20 years later, September 11 is still a recipe for conspiracy

20 years after September 11, conspiratorial stories about September 11 continue to circulate on the Internet and social networks. Their diffusion is even experiencing a new dynamic with the advent of movements such as Qanon in the United States, whose supporters are convinced of the existence of an all-powerful and evil deep state.

This is the case of Heather Bauer, a young American who was 14 years old in 2001. She is convinced that these attacks are the work of the United States and not of Al-Qaeda.

“I question absolutely everything, and I wonder what is true in everything we are told about history,” said this housewife from Wisconsin, in the northern United States, also convinced that Covid-19 does not exist.

For years she believed in “official” version, until she became interested in the conspiracy theories developed by the QAnon movement. She now believes the attacks were orchestrated to justify the Iraq war launched in 2003.

It is part of the movement said for the truth on 9/11, who tirelessly discusses on social media “evidence” that the World Trade Center towers collapsed after a controlled explosion, not because two airliners crashed into them.

One of the explanations often put forward is that “kerosene cannot melt steel bars”, and that it took explosives to bring down the towers so vertically. These allegations, developed in great detail over the past twenty years, have been regularly refuted by the press and documentaries.

Explosion d’internet

Several conferences are organized – with the public – as part of the anniversary to discuss September 11, but also the origins of the coronavirus pandemic and vaccines.

Thus the 17th edition of “9/11 Truth Film Festival”, in Oakland, Calif., aired two documentaries that auditors say are riddled with false information about the virus.

“There are so many things we want to talk about, and we only have eight hours.”, laments Carol Brouillet, organizer of the event and founder of the Alliance for the Truth on 9/11 in Northern California. There is no lack of material. One of the guests, Ken Jenkins, single-handedly produced dozens of DVDs on the attacks, according to the festival’s website.

9/11 conspiracy theories were the first to benefit from the internet explosion and spread much faster than older theses, such as those on the Internet.assassination of President Kennedy or the foot of Neil Armstrong on the Moon. “America is a remarkably conspiratorial country”, launches Garrett Graff, journalist and author of a book on the subject.

De l’anthrax au Covid

These theories “arose at the precise moment when social networks or online media like YouTube enabled people to communicate their ideas in a convincing way”, he said.

The Commission of Jurists for an Inquiry into 9/11 is organizing an online conference for the 20th anniversary, which will also discuss Covid-19.

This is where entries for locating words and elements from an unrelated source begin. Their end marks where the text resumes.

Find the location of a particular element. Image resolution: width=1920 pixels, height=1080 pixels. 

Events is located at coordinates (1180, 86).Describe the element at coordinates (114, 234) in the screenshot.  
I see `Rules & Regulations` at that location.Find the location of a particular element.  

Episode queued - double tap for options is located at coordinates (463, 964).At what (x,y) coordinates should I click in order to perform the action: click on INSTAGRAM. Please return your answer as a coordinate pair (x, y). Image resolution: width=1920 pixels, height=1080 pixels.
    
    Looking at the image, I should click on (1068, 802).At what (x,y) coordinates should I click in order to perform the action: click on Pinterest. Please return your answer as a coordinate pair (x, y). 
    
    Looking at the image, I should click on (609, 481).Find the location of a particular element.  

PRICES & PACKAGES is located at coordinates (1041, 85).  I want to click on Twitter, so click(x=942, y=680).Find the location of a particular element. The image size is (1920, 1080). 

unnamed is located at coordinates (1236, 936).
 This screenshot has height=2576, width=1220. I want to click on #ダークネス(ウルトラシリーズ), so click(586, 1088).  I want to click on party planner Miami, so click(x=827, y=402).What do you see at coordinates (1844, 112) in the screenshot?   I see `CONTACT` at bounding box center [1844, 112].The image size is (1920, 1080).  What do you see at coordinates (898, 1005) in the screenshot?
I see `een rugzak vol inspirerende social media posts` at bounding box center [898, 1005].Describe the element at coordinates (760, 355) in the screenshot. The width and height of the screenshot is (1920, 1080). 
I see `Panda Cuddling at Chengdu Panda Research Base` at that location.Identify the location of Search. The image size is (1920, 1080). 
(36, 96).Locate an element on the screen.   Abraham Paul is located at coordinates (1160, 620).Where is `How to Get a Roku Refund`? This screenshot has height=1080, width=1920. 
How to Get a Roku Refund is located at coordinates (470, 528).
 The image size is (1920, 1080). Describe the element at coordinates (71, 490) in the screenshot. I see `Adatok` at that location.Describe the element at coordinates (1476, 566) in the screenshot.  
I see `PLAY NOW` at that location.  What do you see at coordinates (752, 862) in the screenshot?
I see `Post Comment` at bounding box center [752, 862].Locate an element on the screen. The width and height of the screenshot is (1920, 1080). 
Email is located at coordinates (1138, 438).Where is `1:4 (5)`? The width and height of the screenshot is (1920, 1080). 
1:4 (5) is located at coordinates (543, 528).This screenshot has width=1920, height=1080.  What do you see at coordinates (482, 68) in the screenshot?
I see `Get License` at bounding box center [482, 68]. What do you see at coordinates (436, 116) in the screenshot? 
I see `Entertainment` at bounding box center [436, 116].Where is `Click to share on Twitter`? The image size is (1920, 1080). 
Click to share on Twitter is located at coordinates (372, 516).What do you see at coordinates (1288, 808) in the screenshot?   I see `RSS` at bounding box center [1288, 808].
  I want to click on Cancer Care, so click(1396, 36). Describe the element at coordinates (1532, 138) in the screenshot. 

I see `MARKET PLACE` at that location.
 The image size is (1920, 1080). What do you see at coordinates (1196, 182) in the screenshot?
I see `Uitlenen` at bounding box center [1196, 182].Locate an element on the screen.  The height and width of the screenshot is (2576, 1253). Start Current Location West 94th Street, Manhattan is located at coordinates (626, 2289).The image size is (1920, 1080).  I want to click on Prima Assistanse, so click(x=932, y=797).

The event is named “from 9/11 anthrax to pandemic”, in reference to the envelopes containing this deadly substance sent to politicians and journalists for a few weeks in September 2001.

For Mick Harrison, organizer, the fight against the official version of the attacks is a civic duty. “I am trying to improve this country by making the government more democratic, more accountable and more transparent”, he says

President Joe Biden’s decision to declassify certain documents investigation of the attacks, and the possible responsibility of Saudi Arabia, could dispel doubts … or revive conspiracy theories.